:: WORK INSTRUCTIONS ::
Gather all lines from the material that contain "will".

:: INFORMATION SUPPLIED ::
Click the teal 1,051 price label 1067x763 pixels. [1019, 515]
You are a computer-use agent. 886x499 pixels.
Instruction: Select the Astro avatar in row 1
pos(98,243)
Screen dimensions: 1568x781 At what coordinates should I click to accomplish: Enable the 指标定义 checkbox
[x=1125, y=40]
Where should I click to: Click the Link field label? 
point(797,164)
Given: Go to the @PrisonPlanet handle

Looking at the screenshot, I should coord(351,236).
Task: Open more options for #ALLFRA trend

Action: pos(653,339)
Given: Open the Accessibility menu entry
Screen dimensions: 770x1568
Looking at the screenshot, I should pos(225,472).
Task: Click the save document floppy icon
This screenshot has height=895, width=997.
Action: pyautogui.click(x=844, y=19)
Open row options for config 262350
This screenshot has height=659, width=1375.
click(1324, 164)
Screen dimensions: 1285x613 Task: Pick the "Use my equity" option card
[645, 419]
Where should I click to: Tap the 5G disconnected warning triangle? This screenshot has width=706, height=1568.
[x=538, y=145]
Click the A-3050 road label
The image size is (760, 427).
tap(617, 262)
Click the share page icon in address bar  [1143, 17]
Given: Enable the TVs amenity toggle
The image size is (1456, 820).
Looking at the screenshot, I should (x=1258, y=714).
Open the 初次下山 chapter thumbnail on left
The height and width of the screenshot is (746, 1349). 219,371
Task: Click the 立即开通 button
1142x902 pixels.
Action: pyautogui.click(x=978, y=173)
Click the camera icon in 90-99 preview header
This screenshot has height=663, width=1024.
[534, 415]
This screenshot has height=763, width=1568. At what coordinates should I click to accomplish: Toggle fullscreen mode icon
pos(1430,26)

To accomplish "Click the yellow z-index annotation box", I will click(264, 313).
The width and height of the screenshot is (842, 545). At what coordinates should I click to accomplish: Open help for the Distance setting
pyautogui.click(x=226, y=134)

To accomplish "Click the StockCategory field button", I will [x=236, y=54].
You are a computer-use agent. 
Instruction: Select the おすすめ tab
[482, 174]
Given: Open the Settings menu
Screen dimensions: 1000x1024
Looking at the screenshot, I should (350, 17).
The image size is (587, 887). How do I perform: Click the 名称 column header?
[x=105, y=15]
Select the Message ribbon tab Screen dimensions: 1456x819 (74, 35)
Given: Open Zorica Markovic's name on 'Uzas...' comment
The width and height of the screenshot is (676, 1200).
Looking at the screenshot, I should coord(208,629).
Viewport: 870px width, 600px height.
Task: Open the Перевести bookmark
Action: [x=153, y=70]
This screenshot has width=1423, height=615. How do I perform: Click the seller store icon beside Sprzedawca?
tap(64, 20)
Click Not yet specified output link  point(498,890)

:: ANSWER FOR THIS EXERCISE ::
To accomplish "Click the yellow z-index annotation box", I will click(264, 313).
To accomplish "Click the StockCategory field button", I will [x=236, y=54].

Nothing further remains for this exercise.